Um era estudante de biologia, gostava de livros infanto-juvenis e foi a única pessoa maior do que eu com a qual dormi. Outro era um árabe que invadia casas de campo abandonadas para ser expulso dias depois pela polícia, e cujo impacto na minha vida se resume a um leve ataque de ansiedade antes do resultado de um teste de HIV, seguido de uma torta de chocolate para comemorar o resultado negativo, apesar de termos usado camisinha. Outro era um psiquiatra que, basicamente, pensava que estávamos em filme pornô, o que rende até hoje análises à minha terapeuta, mas a quem preciso agradecer por ter me ensinado que, se sua intuição diz para você ir embora, você deve ir embora, sem se importar em passar vergonha. Seguiram-se muitos outros, alguns com os quais tive um breve relacionamento, outros com os quais eu gostaria de não lembrar mais o nome.
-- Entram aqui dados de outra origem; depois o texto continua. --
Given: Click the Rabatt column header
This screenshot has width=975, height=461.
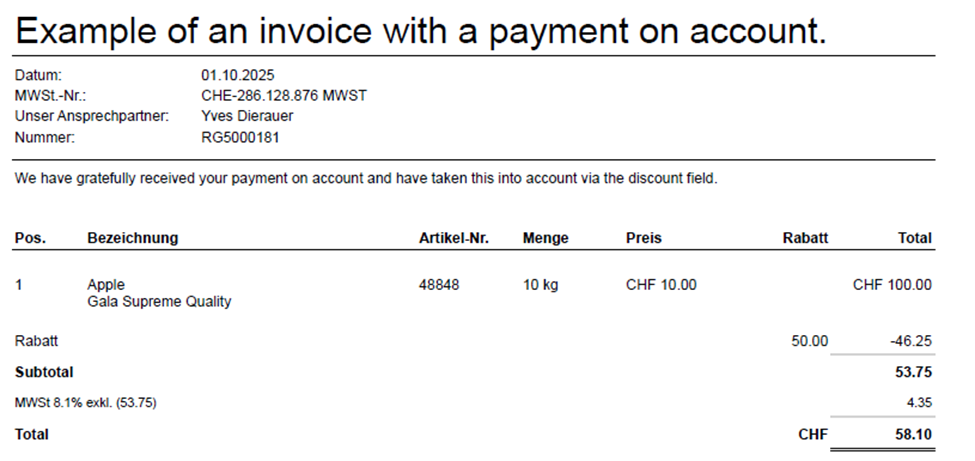Looking at the screenshot, I should [805, 238].
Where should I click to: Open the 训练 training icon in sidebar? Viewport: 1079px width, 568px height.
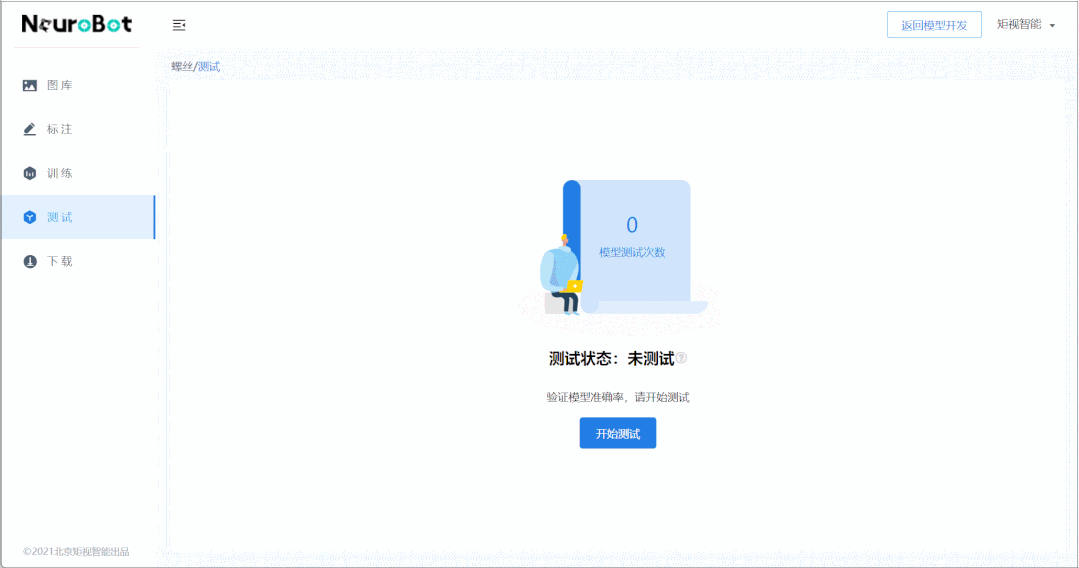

Dois meses depois de voltar do intercâmbio, sob medicação para depressão e ansiedade, conheci um designer lindo, mas convencido. Como a provar que a vida dá voltas, ele era o tipo de cara que me chamou a atenção na primeira vez em que fui a uma boate. Pontos positivos: parecia francês, tinha um sorriso lindo, era inteligente e apos três semanas de conversa, ainda não tinha me perguntado "o q tu curte?". Pontos negativos: era narcisista, se importava demais com a aparência, postava muitas selfies no Instagram e tergiversava quando eu o convidava a sair. Ao longo de um mês de conversas, meus pensamentos por ele variaram como uma montanha-russa: 1) TENHO que ficar com ele, 2) Deus, como ele pode ser tão resistente?, 3) As ultimas cinco conversas fui em quem puxei assunto, vou esperar ele começar, 4) Se ele não me quer, tem quem queira! Vou bloquear ele do meu Facebook, (passa uma semana), 5) ok, vou dar mais uma chance. Apos um mês de insistência, consegui marcar um café em um sábado frio, no qual chovia como se o céu quisesse machucar os seres humanos por cada peido jogado na atmosfera.
Resultado: um ano e meio depois, estamos juntos. Ele mora em um apartamento com uma planta na sala, pôsteres coloridos na parede e tem uma cozinha com aparelhos domésticos vermelhos, como a Amélie Poulain. Tem uma paciência comigo que jamais vi igual, a ponto de aguentar minhas inseguranças, meus pedidos de tempo, de silêncio, de espaço. De me ensinar a amar e ser amado. Eu vou aprendendo, como uma criança esforçada na escola. Me descubro careta e patético pensando nele, como se a vida não fosse tão difícil de ser encarada com ele ao meu lado. Em 10 dias faço 22 anos e, sinceramente, não acho que cheguei àquilo que Bob esperava de mim, apesar de ter feito algumas boas conquistas. Hoje não quero mais ser como aqueles caras lindos que dançavam no meio da pista de dança. Mas me esforço para trabalhar e poder comprar Twinings à vontade, como um aristrocrata britânico.